Exclude the pictures and reproduce the remaining data exactly as written.

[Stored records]
********
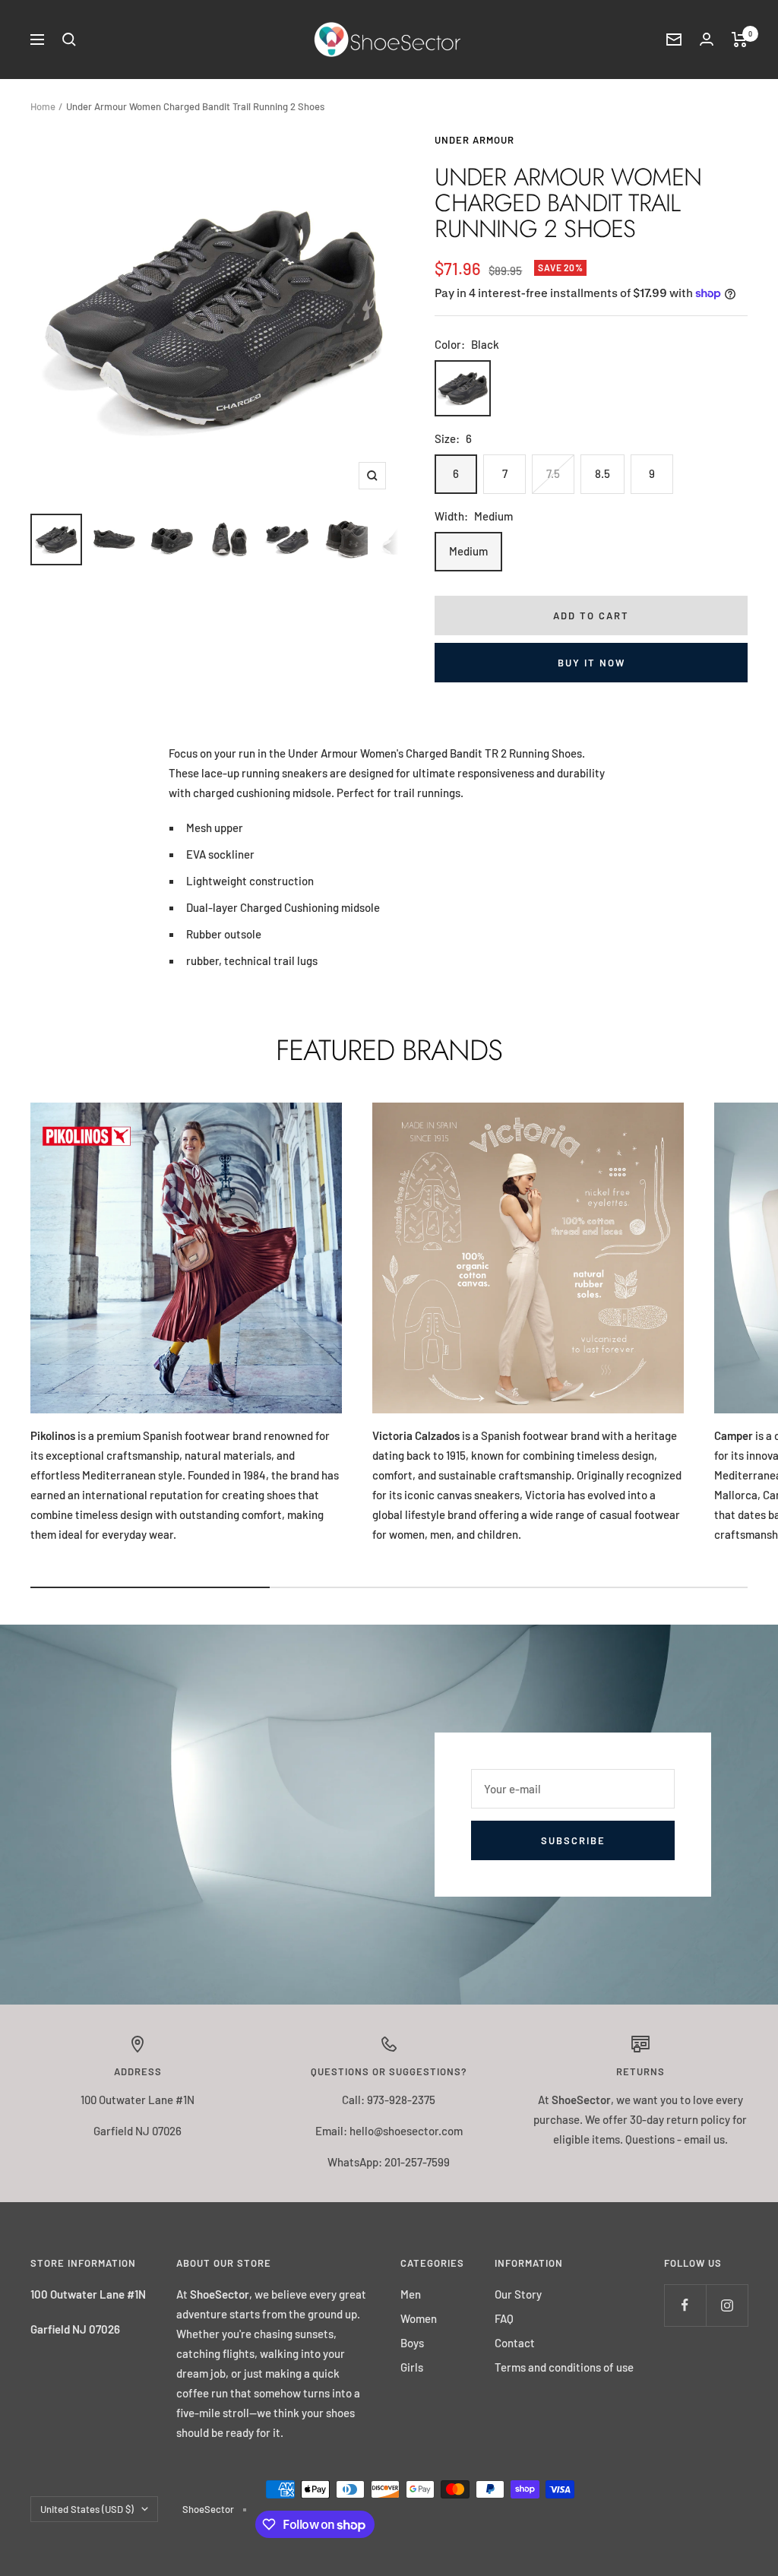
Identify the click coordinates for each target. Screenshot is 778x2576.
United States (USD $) (87, 2509)
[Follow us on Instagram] (727, 2305)
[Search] (69, 39)
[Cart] (740, 39)
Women (418, 2318)
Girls (411, 2367)
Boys (412, 2343)
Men (410, 2294)
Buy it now (591, 663)
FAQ (504, 2318)
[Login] (706, 39)
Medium (468, 551)
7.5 (553, 473)
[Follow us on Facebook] (685, 2305)
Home (42, 106)
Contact (515, 2343)
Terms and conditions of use (564, 2367)
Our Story (518, 2294)
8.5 (602, 473)
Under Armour (474, 140)
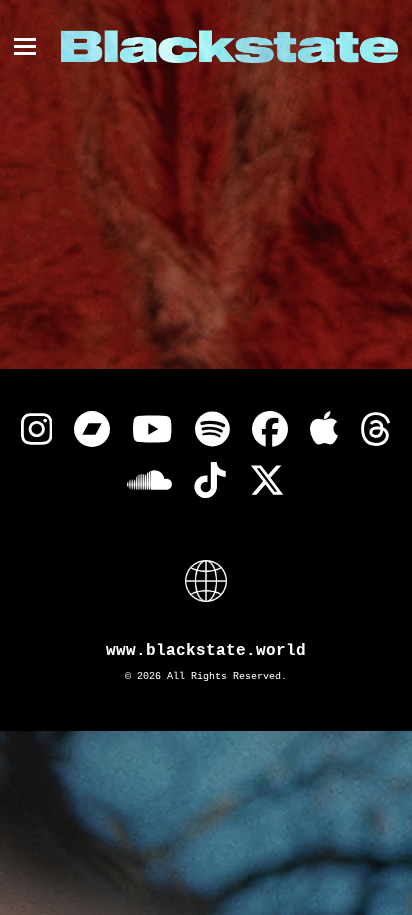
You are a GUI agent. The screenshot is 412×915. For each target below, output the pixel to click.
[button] (25, 46)
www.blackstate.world (206, 651)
********
- [Written response]:
Identify the click coordinates for each target. Screenshot is 778x2576.
United States (USD $) (87, 2509)
[Follow us on Instagram] (727, 2305)
[Search] (69, 39)
[Cart] (740, 39)
Women (418, 2318)
Girls (411, 2367)
Boys (412, 2343)
Men (410, 2294)
Buy it now (591, 663)
FAQ (504, 2318)
[Login] (706, 39)
Medium (468, 551)
7.5 (553, 473)
[Follow us on Facebook] (685, 2305)
Home (42, 106)
Contact (515, 2343)
Terms and conditions of use (564, 2367)
Our Story (518, 2294)
8.5 (602, 473)
Under Armour (474, 140)
You are a GUI agent. The screenshot is 412×915. For each target below, output the pixel to click.
[button] (25, 46)
www.blackstate.world (206, 651)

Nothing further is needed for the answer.